Among the entries below, take the line with "Select the olive Introduction card background" and the line with "Viewport: 869px width, 596px height.", and output them and every line between them exactly, with nothing else.

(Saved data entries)
■ ■ ■ ■

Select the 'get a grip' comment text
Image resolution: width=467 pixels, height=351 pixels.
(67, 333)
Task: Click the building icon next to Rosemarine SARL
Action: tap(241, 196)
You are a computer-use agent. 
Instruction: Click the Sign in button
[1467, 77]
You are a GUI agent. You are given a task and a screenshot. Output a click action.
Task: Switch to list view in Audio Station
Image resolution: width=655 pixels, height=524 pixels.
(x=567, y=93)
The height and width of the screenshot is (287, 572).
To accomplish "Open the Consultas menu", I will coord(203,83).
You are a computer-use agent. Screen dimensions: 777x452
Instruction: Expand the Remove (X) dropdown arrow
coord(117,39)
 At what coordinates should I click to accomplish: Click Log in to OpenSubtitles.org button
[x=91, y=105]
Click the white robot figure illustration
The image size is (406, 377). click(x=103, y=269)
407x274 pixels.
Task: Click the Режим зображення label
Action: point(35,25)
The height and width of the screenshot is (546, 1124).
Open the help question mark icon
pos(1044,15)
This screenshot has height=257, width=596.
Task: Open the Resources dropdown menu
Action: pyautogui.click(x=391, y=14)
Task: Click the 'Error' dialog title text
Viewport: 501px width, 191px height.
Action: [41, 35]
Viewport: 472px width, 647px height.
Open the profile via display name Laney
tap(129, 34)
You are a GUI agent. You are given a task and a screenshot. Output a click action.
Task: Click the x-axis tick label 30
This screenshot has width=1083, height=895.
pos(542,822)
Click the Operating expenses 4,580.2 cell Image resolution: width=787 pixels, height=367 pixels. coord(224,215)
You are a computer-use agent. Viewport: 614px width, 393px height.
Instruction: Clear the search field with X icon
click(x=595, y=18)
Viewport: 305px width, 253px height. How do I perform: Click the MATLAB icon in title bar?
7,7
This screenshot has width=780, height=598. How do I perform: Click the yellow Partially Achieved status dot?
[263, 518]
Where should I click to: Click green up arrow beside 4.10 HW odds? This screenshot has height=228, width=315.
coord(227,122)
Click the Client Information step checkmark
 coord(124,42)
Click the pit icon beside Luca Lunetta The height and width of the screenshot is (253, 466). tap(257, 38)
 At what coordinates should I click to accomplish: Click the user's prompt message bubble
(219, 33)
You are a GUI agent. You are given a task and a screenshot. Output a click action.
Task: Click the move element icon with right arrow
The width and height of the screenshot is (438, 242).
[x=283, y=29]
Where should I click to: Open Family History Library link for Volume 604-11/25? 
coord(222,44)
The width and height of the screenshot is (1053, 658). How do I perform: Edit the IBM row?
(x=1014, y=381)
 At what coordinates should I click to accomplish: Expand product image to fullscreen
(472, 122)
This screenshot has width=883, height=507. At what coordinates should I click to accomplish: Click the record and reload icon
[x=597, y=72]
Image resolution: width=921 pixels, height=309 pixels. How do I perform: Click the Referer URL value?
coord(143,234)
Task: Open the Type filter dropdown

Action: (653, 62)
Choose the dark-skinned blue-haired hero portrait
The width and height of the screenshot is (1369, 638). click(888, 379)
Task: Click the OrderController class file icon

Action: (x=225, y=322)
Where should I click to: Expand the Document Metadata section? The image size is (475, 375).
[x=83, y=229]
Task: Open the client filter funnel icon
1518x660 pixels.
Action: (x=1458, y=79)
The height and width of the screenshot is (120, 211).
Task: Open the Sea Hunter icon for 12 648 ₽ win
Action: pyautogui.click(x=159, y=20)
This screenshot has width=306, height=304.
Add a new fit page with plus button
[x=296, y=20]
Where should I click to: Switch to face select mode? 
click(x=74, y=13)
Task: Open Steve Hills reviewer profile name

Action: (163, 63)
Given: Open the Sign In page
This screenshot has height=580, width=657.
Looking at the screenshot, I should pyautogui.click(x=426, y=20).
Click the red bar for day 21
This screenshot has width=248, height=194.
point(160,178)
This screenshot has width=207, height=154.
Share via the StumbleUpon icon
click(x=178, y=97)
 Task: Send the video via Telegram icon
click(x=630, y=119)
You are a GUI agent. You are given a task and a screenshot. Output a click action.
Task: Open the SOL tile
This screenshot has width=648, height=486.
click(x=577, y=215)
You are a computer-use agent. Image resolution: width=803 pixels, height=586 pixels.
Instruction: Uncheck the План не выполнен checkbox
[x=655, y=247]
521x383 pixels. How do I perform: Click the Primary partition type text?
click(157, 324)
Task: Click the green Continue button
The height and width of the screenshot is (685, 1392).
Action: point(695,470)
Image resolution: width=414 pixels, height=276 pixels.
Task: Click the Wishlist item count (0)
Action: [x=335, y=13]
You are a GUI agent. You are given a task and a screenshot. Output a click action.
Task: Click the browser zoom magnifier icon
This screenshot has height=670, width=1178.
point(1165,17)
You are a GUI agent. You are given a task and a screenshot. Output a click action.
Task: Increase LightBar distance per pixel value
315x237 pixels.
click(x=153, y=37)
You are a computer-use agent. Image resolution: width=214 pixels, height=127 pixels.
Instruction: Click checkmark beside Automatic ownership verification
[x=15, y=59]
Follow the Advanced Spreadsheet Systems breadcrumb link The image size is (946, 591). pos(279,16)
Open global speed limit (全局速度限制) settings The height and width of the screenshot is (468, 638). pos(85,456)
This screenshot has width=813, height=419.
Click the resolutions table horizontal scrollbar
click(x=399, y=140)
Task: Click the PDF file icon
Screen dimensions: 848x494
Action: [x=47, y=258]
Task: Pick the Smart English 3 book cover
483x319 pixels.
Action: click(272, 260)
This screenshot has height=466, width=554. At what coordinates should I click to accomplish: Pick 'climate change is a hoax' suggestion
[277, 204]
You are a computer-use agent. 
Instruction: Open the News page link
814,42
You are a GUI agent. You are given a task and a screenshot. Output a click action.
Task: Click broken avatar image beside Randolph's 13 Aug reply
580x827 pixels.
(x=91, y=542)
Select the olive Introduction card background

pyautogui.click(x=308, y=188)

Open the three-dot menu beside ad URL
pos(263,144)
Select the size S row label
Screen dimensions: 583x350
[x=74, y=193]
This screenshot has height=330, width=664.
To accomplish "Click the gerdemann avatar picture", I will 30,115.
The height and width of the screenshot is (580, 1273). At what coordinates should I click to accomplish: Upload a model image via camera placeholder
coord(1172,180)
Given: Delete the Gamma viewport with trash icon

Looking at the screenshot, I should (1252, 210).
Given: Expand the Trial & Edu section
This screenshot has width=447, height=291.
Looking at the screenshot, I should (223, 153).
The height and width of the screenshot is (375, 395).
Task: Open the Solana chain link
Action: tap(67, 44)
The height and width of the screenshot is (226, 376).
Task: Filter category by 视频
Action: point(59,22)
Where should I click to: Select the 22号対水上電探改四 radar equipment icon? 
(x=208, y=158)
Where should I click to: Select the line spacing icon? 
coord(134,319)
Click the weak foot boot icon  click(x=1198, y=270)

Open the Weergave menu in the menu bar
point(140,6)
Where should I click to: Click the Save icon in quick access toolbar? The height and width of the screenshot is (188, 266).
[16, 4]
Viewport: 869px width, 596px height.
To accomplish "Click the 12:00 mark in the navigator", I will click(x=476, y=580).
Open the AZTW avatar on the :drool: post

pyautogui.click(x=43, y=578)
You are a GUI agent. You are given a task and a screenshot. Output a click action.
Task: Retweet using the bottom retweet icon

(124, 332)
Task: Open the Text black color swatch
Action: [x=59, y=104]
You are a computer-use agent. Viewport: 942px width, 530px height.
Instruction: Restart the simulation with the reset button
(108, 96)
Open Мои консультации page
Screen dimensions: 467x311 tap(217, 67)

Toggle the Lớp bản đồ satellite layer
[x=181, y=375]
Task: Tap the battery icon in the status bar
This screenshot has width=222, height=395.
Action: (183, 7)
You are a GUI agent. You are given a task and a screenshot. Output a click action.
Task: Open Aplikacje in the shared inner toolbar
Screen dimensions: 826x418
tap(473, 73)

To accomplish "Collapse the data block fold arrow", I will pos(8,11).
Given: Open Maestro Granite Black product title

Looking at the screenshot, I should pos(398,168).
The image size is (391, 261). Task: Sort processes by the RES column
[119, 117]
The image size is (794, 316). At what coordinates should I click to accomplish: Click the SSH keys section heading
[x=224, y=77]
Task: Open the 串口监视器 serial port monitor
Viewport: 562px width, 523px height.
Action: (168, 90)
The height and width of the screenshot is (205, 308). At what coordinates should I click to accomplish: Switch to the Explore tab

■ ■ ■ ■

- **FINAL ANSWER**:
Select the olive Introduction card background

pyautogui.click(x=308, y=188)

Open the three-dot menu beside ad URL
pos(263,144)
Select the size S row label
Screen dimensions: 583x350
[x=74, y=193]
This screenshot has height=330, width=664.
To accomplish "Click the gerdemann avatar picture", I will 30,115.
The height and width of the screenshot is (580, 1273). At what coordinates should I click to accomplish: Upload a model image via camera placeholder
coord(1172,180)
Given: Delete the Gamma viewport with trash icon

Looking at the screenshot, I should (1252, 210).
Given: Expand the Trial & Edu section
This screenshot has width=447, height=291.
Looking at the screenshot, I should (223, 153).
The height and width of the screenshot is (375, 395).
Task: Open the Solana chain link
Action: tap(67, 44)
The height and width of the screenshot is (226, 376).
Task: Filter category by 视频
Action: point(59,22)
Where should I click to: Select the 22号対水上電探改四 radar equipment icon? 
(x=208, y=158)
Where should I click to: Select the line spacing icon? 
coord(134,319)
Click the weak foot boot icon  click(x=1198, y=270)

Open the Weergave menu in the menu bar
point(140,6)
Where should I click to: Click the Save icon in quick access toolbar? The height and width of the screenshot is (188, 266).
[16, 4]
Viewport: 869px width, 596px height.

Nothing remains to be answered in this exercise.